# Ensuring no unintended leaking before authentication

Assume my authentication system consists of querying an endpoint to get sign in parameters cost and salt, auth_hash.

After receiving these parameters, I will use cost and salt to derive a 768 bit key using PBKDF2:

key = pbkdf2(user_password, salt, cost, 768).hex


I then split the key three ways:

server_password = key.first_third
encryption_key = key.second_third
auth_key = key.third_third


I will then use auth_key to authenticate the parameters sent from the server and make sure the computed authentication hash matches the incoming auth_hash:

local_auth_hash = HMAC(cost.to_string + salt, auth_key)
abort if local_auth_hash != auth_hash


Now, during normal app flow, I will encrypt user data with encryption_key and authenticate it with auth_key.

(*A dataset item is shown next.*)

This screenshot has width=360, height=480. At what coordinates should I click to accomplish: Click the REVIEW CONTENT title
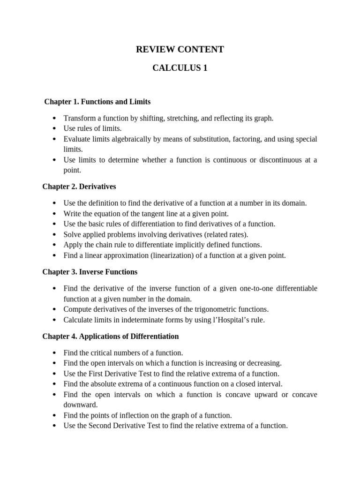tap(180, 50)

My question is, is it safe to use auth_key in both of these contexts (sign in and data encryption)? The reason I would suspect that it might not be ok is that the server can return any cost and salt, and have me authenticate it with my auth_key, and potentially try to glean information this way.

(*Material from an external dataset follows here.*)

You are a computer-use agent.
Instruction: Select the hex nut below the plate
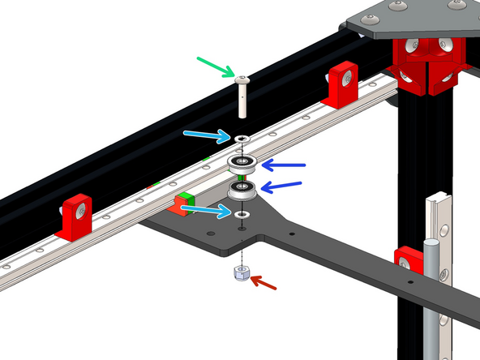(x=242, y=274)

• Note that querying large amounts (ie larger than the PRF's output bit-length $h$) of keying material directly from PBKDF2 is a bad idea. The reason is that it will essentially compute the first $h$ bits using cost operations and then compute the second $h$ bits using cost operations. So an attacker can probably just compute the first part of the key to verify his guesses while your user has to compute 2*cost operations. The fix is to use PBKDF2 to output $h$ bits of keying material and then run PBKDF2 with 1 iteration on the result to expand it. – SEJPM Jun 23 '17 at 12:07
• Maybe we should make up a hashtag for this kind of question: #whynotTLS? – Elias Jun 23 '17 at 12:36

auth_key = PBKDF2(password_guess, salt, cost, 768))
HMAC(cost.to_string + salt, auth_key) == auth_hash. That also seems like a bad idea.